Sunday, September 2nd, '18
rights reserved © message by Kris Jackson
observe days, and months, and times, and years" (Galatians 4:10)
In this verse Paul was addressing Jewish
tradition with its harvest moons, Sabbath days, years of jubilee and so forth.
These addendums were to point to grace and not take its place. I intend rather
to westernize the verse. All of us are observers, we "observe days, and
months..." The days pass by. What we expected to take minutes has taken months.
Calendar pages flip twelve times then are discarded. We hit milestones, first
grade, second, third, twenty-one, thirty-five, forty, fifty, sixty-five, etc.
The question is, are we serving or just observing? One helpful verse; David
wrote, "My times are in thy hand" (Psalm 31:15). My times, thy hand, safe
combination. I can't make things happen. Jesus didn't. He said, "My hour
is not yet come" (John 2:4), "the hour is come" (John 17:1). "Is not" and "is",
those are matters that belong to divine timing.
While observing time we observe lots of truths.
Such as, a bumble bee is faster than a John Deere
tractor. Or that it doesn't take a very big person to carry a grudge. When you lie
down with dogs you get fleas. Timing has a lot to do with the outcome of a rain
dance. If you find yourself in a hole, the first thing to do is stop digging. Before
you tear down a fence you ought to see why it was put up to begin with. And
I've observed a few other things that won't fit in a single devotion. I've
observed that God can be counted on. Tribulation works patience and patience
works experience and experience makes not ashamed (Romans 5:3-5). "I have been
young, and now am old; yet have I not seen the righteous forsaken..." (Psalm
37:25) You don't learn the faithfulness of God over a weekend. Give it days,
months, times and years and you will know what I mean.
Jacob lamented, "Few and evil have the days of
the years of my life been" (Genesis 47:9). Job added, "Man that is born of
woman is of few days and full of trouble" (Job 14:1). I don't like the cynical.
Mere observers tend to personalize the losses. We need to praise God instead
for the time we have, the times we've had, the times we hope for. Abraham
hollered across the chasm to the helpless man, "Son, remember that you in your
lifetime received..." (Luke 16:25) Yea, we have received. Let us cherish that and
not turn a frown. Observers observe from an observation tower. Age lifts
one above the tree line. Experience is given to chart a happier future but also
to guide the hikers following our trail. I want to learn from the observatory.
But I don't want to just be an observer. "For me to live", said Paul, "is
Christ" (Philippians 1:21).
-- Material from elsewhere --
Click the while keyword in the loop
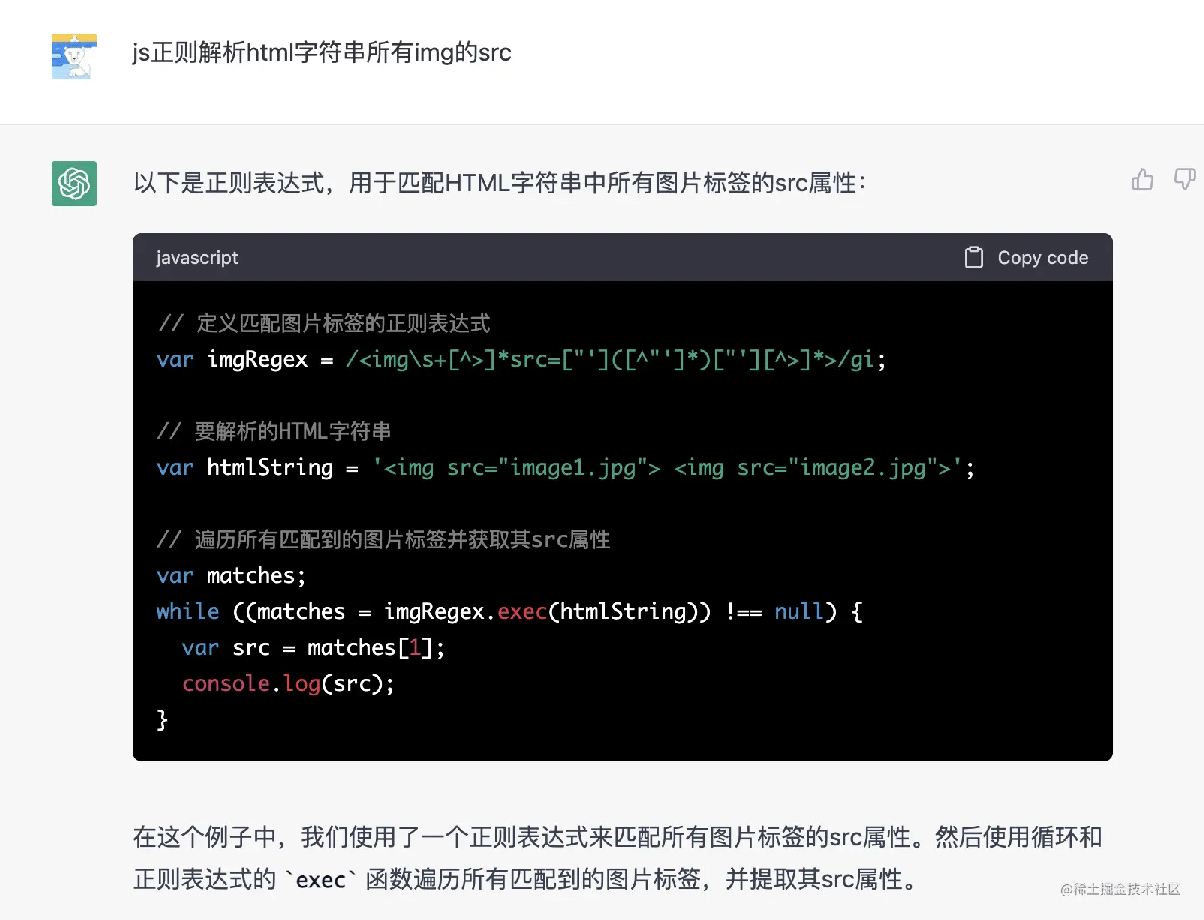The image size is (1204, 920). tap(187, 611)
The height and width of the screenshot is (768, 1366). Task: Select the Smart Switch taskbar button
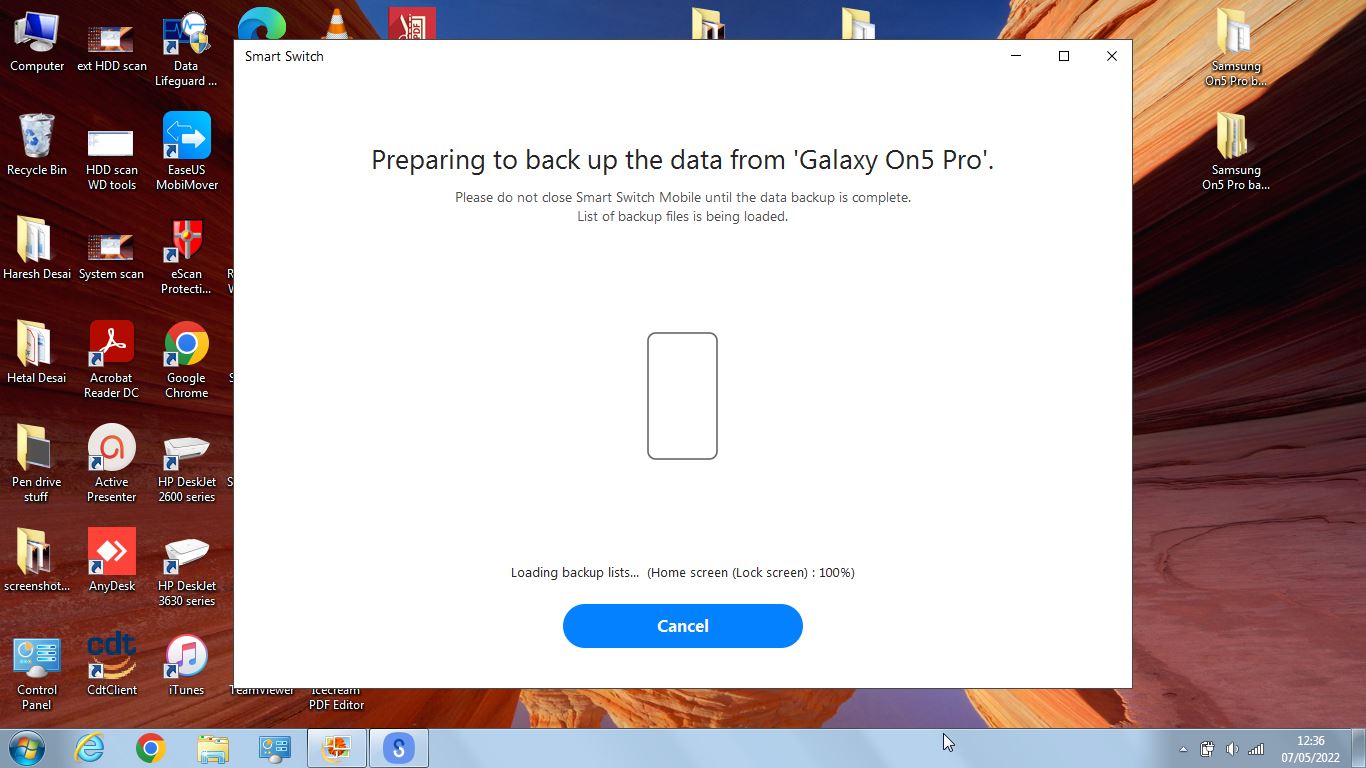click(x=399, y=748)
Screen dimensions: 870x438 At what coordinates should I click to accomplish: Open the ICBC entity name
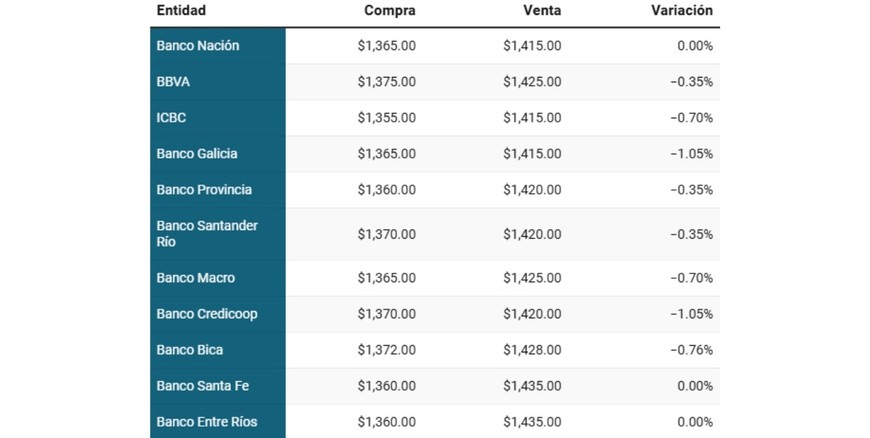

Life is no spectator sport. It can't be played out
from the grandstands or viewed through the basement window. Otherwise days do
become months then years. I propose a toast, here's to adventure. The Last
Samurai mends his wounds, Braveheart paints his face blue for old Scotland,
Paul sails one last time to win souls in Caesar's household, Jesus rises from
the dust floor of Gethsemane with new resolve for the course. The rodeo clown
takes life by the horns (literally). We weren't created to be observers. The
best way to observe life is to live it. Make that your commitment today.